▶ **THE PROBLEM**: From the entries that follow, list every line in which the string "will" appears.
[[ DATA PROVIDED, beginning ]]
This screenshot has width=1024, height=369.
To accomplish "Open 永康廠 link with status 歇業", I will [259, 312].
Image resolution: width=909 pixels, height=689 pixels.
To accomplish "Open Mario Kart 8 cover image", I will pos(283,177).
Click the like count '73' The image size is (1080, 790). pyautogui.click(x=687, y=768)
[[ DATA PROVIDED, end ]]
[[ DATA PROVIDED, beginning ]]
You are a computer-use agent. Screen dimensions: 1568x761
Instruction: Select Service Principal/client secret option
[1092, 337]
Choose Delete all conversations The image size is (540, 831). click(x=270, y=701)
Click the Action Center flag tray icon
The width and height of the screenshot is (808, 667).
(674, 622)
[[ DATA PROVIDED, end ]]
▶ **SOLUTION TO THIS TASK**:
To accomplish "Open 永康廠 link with status 歇業", I will [259, 312].
To accomplish "Open Mario Kart 8 cover image", I will pos(283,177).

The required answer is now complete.